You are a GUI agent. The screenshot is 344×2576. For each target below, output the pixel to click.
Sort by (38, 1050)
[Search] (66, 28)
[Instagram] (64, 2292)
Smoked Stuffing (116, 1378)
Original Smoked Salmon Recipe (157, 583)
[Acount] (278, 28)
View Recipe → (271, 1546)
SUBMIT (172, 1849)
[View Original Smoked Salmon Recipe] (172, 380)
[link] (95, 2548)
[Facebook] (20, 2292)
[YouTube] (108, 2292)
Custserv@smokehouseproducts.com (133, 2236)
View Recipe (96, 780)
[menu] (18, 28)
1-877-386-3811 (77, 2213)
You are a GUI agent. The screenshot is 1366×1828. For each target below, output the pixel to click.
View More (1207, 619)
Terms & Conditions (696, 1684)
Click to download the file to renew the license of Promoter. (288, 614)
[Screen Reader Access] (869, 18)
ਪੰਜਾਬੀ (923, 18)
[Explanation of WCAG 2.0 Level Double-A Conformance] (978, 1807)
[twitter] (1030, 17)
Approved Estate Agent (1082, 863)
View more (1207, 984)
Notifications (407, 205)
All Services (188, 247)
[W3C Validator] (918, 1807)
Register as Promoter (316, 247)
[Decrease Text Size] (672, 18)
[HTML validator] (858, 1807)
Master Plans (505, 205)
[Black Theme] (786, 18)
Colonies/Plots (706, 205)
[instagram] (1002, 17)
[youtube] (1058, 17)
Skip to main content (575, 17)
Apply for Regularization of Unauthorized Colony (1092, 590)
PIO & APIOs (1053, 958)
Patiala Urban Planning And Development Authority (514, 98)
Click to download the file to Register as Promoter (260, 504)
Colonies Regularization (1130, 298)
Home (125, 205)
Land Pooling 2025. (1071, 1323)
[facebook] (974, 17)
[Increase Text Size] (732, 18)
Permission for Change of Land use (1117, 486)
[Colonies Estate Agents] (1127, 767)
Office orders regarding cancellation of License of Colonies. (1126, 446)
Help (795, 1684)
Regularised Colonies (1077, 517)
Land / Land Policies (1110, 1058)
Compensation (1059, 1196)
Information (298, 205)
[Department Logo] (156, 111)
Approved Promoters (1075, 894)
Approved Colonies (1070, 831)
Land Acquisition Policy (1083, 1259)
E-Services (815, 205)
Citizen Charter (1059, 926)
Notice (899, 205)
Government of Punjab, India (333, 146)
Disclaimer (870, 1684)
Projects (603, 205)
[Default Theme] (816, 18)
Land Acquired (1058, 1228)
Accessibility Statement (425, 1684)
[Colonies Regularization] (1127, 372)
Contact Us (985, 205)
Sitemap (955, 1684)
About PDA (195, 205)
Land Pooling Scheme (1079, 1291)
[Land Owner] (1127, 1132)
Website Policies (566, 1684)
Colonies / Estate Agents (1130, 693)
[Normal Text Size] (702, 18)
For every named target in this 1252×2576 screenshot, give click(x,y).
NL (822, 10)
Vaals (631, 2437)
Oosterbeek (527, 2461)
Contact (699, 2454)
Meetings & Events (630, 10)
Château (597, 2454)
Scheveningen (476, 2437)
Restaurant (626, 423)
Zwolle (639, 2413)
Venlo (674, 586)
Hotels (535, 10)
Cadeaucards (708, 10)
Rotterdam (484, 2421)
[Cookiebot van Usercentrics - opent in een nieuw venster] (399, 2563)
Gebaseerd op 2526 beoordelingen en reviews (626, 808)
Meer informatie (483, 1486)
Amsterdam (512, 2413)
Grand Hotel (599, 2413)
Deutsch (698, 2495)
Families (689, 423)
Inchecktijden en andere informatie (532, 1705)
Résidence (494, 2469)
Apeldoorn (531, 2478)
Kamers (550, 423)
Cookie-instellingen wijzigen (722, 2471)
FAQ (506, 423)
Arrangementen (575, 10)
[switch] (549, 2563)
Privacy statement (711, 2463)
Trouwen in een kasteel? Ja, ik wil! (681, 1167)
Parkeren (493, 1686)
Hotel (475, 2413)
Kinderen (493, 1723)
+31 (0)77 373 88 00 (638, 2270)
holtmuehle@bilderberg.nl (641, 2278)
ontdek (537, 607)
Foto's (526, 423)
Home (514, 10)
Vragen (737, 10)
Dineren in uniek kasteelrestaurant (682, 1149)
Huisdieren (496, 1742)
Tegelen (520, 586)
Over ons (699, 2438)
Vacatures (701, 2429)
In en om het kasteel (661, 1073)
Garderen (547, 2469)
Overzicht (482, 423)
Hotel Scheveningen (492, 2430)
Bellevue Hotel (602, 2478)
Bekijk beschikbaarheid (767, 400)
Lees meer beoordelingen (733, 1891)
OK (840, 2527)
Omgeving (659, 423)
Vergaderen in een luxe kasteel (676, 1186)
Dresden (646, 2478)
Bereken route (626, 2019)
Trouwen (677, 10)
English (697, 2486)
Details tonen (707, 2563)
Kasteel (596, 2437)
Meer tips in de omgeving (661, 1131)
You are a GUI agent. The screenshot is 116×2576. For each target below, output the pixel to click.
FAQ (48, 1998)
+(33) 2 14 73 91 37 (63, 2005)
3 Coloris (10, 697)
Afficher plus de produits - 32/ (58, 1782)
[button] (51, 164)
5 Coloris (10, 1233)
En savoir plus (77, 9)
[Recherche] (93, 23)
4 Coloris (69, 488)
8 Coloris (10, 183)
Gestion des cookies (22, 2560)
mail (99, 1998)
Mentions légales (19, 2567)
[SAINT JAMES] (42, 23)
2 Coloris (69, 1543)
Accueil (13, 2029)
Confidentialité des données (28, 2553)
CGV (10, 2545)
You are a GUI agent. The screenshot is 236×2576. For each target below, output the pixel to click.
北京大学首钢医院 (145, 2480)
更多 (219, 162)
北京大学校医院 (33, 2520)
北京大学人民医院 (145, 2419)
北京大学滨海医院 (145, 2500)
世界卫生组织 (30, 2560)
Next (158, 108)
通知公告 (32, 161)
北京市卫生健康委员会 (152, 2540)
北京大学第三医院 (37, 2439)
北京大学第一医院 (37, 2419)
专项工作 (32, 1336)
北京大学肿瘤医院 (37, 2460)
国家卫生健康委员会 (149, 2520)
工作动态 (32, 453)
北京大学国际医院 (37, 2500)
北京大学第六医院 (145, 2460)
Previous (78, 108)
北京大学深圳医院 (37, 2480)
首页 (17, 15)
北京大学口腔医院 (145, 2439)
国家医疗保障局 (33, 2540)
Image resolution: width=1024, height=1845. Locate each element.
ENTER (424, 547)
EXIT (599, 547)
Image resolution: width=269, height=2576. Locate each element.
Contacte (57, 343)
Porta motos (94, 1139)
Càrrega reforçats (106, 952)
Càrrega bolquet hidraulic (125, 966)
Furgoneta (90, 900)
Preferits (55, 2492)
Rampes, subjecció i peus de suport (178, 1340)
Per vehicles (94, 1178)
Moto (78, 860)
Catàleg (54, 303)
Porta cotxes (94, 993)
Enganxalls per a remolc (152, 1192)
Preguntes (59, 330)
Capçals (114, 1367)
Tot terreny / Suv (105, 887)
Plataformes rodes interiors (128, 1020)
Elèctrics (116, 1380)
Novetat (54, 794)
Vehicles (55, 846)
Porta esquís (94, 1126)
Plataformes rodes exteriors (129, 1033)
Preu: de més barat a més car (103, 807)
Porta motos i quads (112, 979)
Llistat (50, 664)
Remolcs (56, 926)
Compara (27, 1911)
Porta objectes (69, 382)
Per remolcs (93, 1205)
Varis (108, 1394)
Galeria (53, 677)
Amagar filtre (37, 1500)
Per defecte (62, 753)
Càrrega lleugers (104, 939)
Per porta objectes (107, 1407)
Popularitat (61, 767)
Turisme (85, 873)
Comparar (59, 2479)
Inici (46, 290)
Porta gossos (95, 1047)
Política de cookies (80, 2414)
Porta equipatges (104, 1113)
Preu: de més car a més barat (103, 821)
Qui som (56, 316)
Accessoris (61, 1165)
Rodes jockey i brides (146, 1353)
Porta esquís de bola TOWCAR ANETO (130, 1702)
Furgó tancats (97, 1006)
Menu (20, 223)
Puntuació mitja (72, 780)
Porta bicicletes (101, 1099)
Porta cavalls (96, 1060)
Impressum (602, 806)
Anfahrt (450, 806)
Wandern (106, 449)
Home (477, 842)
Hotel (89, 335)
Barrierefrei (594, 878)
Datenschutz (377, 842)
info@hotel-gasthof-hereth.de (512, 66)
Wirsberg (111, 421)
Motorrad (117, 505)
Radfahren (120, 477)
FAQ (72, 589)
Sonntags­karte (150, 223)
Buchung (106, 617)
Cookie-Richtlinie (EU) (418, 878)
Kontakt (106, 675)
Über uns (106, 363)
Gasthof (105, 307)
──────────
Directions>
Start with the line above that contains "Venlo (674, 586)" and stop after the line that contains "[button] (51, 164)". Output those lines exactly, and only those.

Task response>
Venlo (674, 586)
Hotels (535, 10)
Cadeaucards (708, 10)
Rotterdam (484, 2421)
[Cookiebot van Usercentrics - opent in een nieuw venster] (399, 2563)
Gebaseerd op 2526 beoordelingen en reviews (626, 808)
Meer informatie (483, 1486)
Amsterdam (512, 2413)
Grand Hotel (599, 2413)
Deutsch (698, 2495)
Families (689, 423)
Inchecktijden en andere informatie (532, 1705)
Résidence (494, 2469)
Apeldoorn (531, 2478)
Kamers (550, 423)
Cookie-instellingen wijzigen (722, 2471)
FAQ (506, 423)
Arrangementen (575, 10)
[switch] (549, 2563)
Privacy statement (711, 2463)
Trouwen in een kasteel? Ja, ik wil! (681, 1167)
Parkeren (493, 1686)
Hotel (475, 2413)
Kinderen (493, 1723)
+31 (0)77 373 88 00 (638, 2270)
holtmuehle@bilderberg.nl (641, 2278)
ontdek (537, 607)
Foto's (526, 423)
Home (514, 10)
Vragen (737, 10)
Dineren in uniek kasteelrestaurant (682, 1149)
Huisdieren (496, 1742)
Tegelen (520, 586)
Over ons (699, 2438)
Vacatures (701, 2429)
In en om het kasteel (661, 1073)
Garderen (547, 2469)
Overzicht (482, 423)
Hotel Scheveningen (492, 2430)
Bellevue Hotel (602, 2478)
Bekijk beschikbaarheid (767, 400)
Lees meer beoordelingen (733, 1891)
OK (840, 2527)
Omgeving (659, 423)
Vergaderen in een luxe kasteel (676, 1186)
Dresden (646, 2478)
Bereken route (626, 2019)
Trouwen (677, 10)
English (697, 2486)
Details tonen (707, 2563)
Kasteel (596, 2437)
Meer tips in de omgeving (661, 1131)
You are a GUI agent. The screenshot is 116×2576. For each target below, output the pixel to click.
FAQ (48, 1998)
+(33) 2 14 73 91 37 (63, 2005)
3 Coloris (10, 697)
Afficher plus de produits - 32/ (58, 1782)
[button] (51, 164)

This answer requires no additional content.